Les ambulanciers veulent mettre un terme aux horaires de faction

Les ambulanciers veulent mettre un terme aux horaires de faction
Les ambulanciers sont en moyen de pression depuis trois moisCrédit photo : Éric Beaupré

DRUMMONDVILLE – Les ambulanciers du Centre-du-Québec ont entrepris une campagne d’information auprès de la population sur le problème des « horaires de faction » entraînant une surcharge de travail ainsi que des délais de réponse trop élevés pour intervenir auprès de la population en situation d’urgence. Ils demandent aux élus de les appuyer dans la recherche de solutions à ce problème qui perdure depuis 30 ans.

« Dans notre région de la MRC de l’Érable, les ambulanciers ont des horaires de faction 7/14, explique le président du Syndicat des ambulanciers du Centre-du-Québec, Marc Lavertue. Pourtant, dans des villes comparables ailleurs au Québec, ils travaillent selon des horaires à l’heure comme dans les grands centres. Plus le volume d’appels est important, plus les ambulanciers peinent à maintenir les services dans des délais optimaux, car, en partant, les horaires de faction impliquent des délais supplémentaires ».

Certains ambulanciers en horaire de faction vivent une semaine sur deux dans la caserne où est stationnée leur ambulance, un mode de vie peu propice à la conciliation famille-travail. Ils peuvent demeurer en faction chez eux pourvu qu’ils résident à cinq minutes de la caserne. Par conséquent, lorsqu’ils reçoivent un appel, ils doivent enfiler leur uniforme et se rendre jusqu’à l’ambulance avant même de commencer l’intervention. Ce temps supplémentaire de mise en route allonge donc les délais par rapport à des horaires de travail à l’heure selon lesquels les ambulanciers sont affectés à leur ambulance pour une plage d’heures précises dans la journée. Ces horaires de faction ont été instaurés dans les années 80 afin de pallier la pénurie de main-d’œuvre qui sévissait à l’époque.
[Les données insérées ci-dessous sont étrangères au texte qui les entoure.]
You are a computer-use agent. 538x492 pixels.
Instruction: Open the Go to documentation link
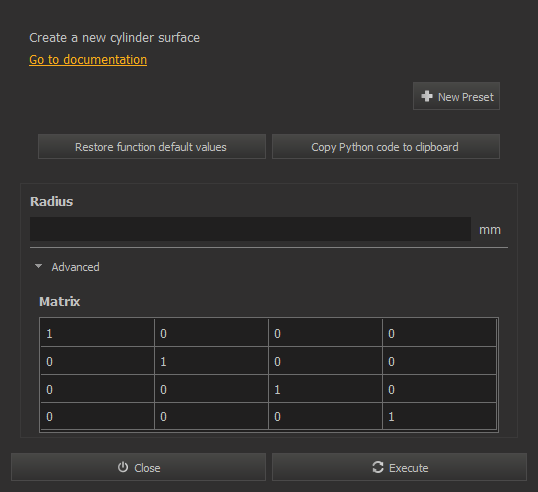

Celle-ci est complètement résorbée aujourd’hui. Dans plusieurs endroits où ces horaires de faction sont en vigueur, le bassin de ressources disponibles n’a pas augmenté au même rythme que la croissance démographique.

Solutions permanentes

Tous les salariés du secteur préhospitalier sont en grève depuis près de trois mois notamment sur l’enjeu des horaires et de la charge de travail. Ces moyens de pression et de visibilité touchent entre autres l’administration des entreprises, ainsi que des tâches reconnues comme non essentielles par le Tribunal. « Cela fait des décennies que le gouvernement repousse la mise en place de solutions au problème des horaires de travail et de la charge de travail », rappelle le vice-président du Conseil central du Cœur-du-Québec, Mario Pellerin.

En inscrivant cet enjeu au cœur du renouvellement des conventions collectives, les ambulanciers ont lancé un message très clair : des solutions concrètes doivent être mises en œuvre. Il s’agit d’améliorer les conditions de travail, notamment la conciliation famille-travail, mais certainement aussi d’assurer de meilleurs services à la population en réduisant les temps de réponse aux appels urgents.